▸ **OPDRACHTEN**
1. Zet de alinea van het tekstfragment die begint met "Bij besluit van 17 oktober 2011" om in een korte opsomming, met behoud van de belangrijkste feiten.
2. Zet het tekstfragment over het hoger beroep tegen de bouwvergunning in Haarlem voort na de laatste zin.

▸ **TEKSTFRAGMENT**
▬▬▬▬▬▬

201204674/1/A1.
Datum uitspraak: 27 december 2012
AFDELING
BESTUURSRECHTSPRAAK
Uitspraak op het hoger beroep van:
[appellant], wonend te Haarlem,
tegen de uitspraak van de rechtbank Haarlem van 4 april 2012 in zaak nr. 11/6503 in het geding tussen:
het college van burgemeester en wethouders van Haarlem.
Bij besluit van 17 oktober 2011 heeft het college het projectbesluit [locatie] genomen en aan [belanghebbende] ontheffing van de Bouwverordening Haarlem en reguliere bouwvergunning verleend voor het veranderen en vergroten van een bestaand pand tot een woning op het perceel [locatie] te Haarlem.
Bij uitspraak van 4 april 2012 heeft de rechtbank het door [appellant] daartegen ingestelde beroep ongegrond verklaard. Deze uitspraak is aangehecht.

▬▬▬▬▬▬

▸ **GEGEVEN REGELS**
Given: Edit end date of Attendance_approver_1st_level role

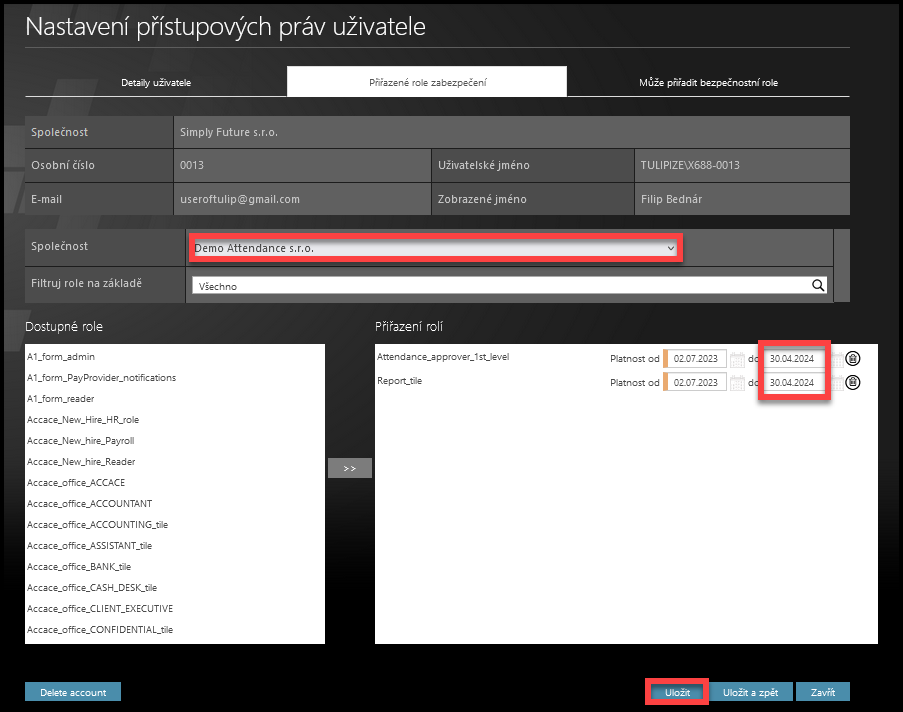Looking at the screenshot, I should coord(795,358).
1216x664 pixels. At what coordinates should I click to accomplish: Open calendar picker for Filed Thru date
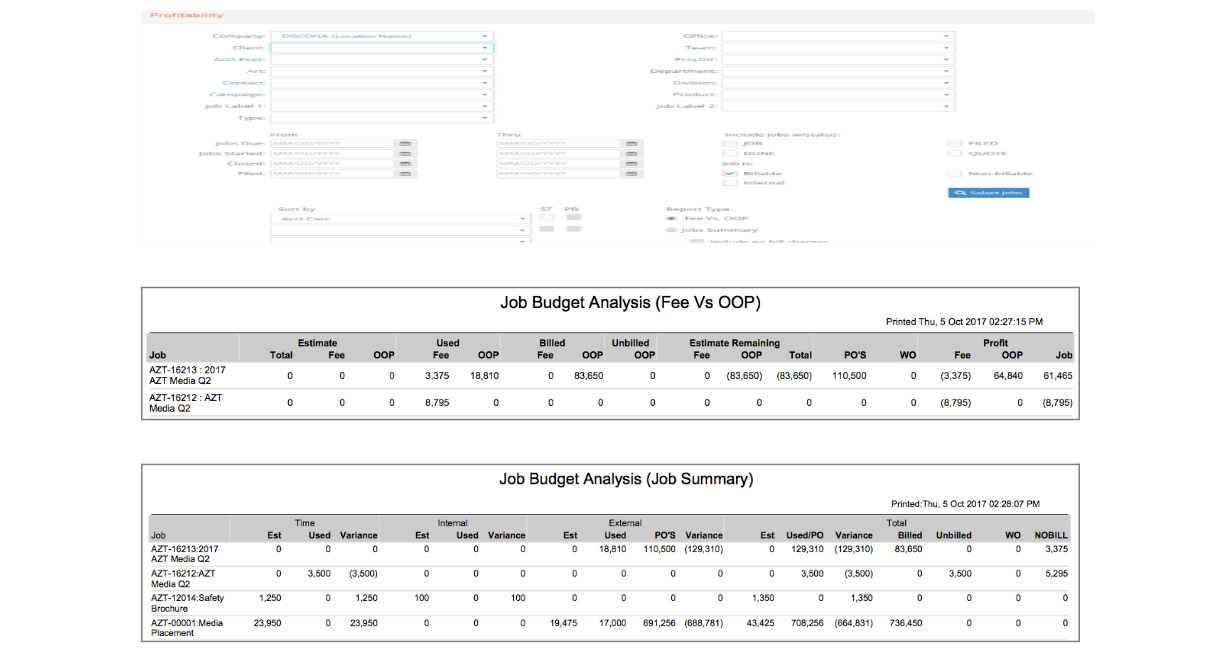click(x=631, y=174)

▬▬▬▬▬▬

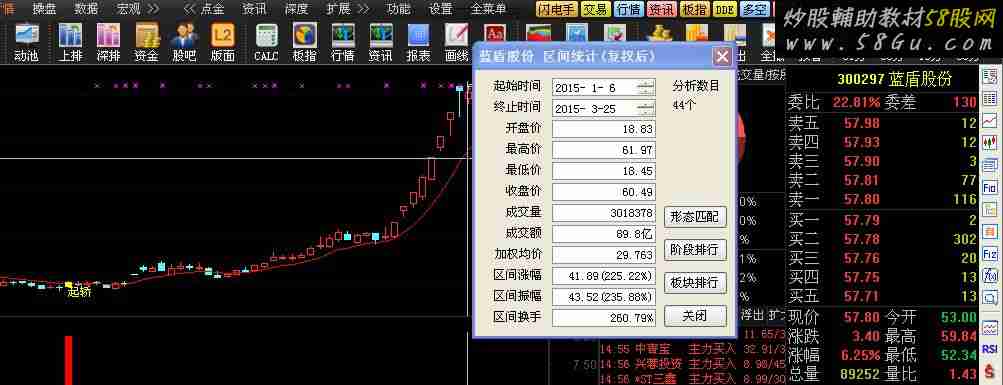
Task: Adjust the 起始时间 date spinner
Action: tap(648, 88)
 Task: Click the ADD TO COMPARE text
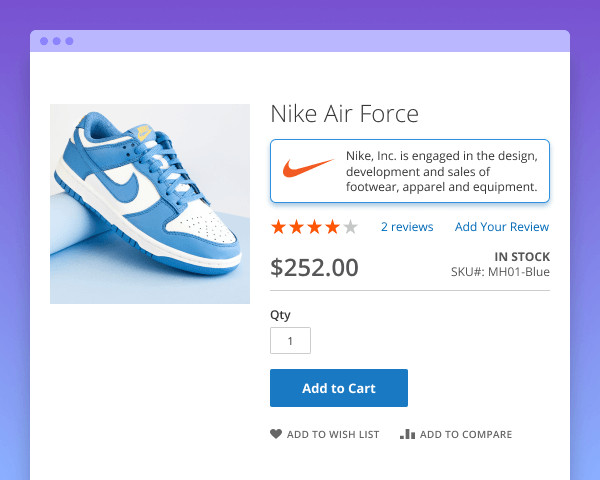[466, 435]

▬▬▬▬▬▬

▸ **VERWACHTE ANTWOORDEN**
1.
- Datum besluit: 17 oktober 2011
- Genomen door: het college van burgemeester en wethouders van Haarlem
- Inhoud: projectbesluit [locatie]
- Verleend aan [belanghebbende]: ontheffing van de Bouwverordening Haarlem en een reguliere bouwvergunning
- Voor: het veranderen en vergroten van een bestaand pand tot een woning op het perceel [locatie] te Haarlem

2.
Tegen deze uitspraak heeft [appellant] hoger beroep ingesteld.
Het college heeft een verweerschrift ingediend.
Daartoe in de gelegenheid gesteld, heeft [belanghebbende] een schriftelijke uiteenzetting gegeven.
[belanghebbende] heeft nadere stukken ingediend.
De zaak is door een meervoudige kamer van de Afdeling verwezen naar een enkelvoudige.
De Afdeling heeft de zaak ter zitting behandeld op 12 december 2012, waar [appellant], en het college, vertegenwoordigd door J.R. Hartmans, werkzaam bij de gemeente, zijn verschenen. Voorts is ter zitting [belanghebbende], vertegenwoordigd door mr. R. Vos, advocaat te Haarlem, gehoord.
1. Het bouwplan is, nu het voorziet in een woning op de bestemming "Erf", in strijd met het ter plaatse geldende bestemmingsplan "Stadsvernieuwingsplan Oude Stad, 2e partiële herziening". Om het bouwplan niettemin mogelijk te maken, heeft het college met toepassing van artikel 3.10 van de Wet op de ruimtelijke ordening een projectbesluit genomen.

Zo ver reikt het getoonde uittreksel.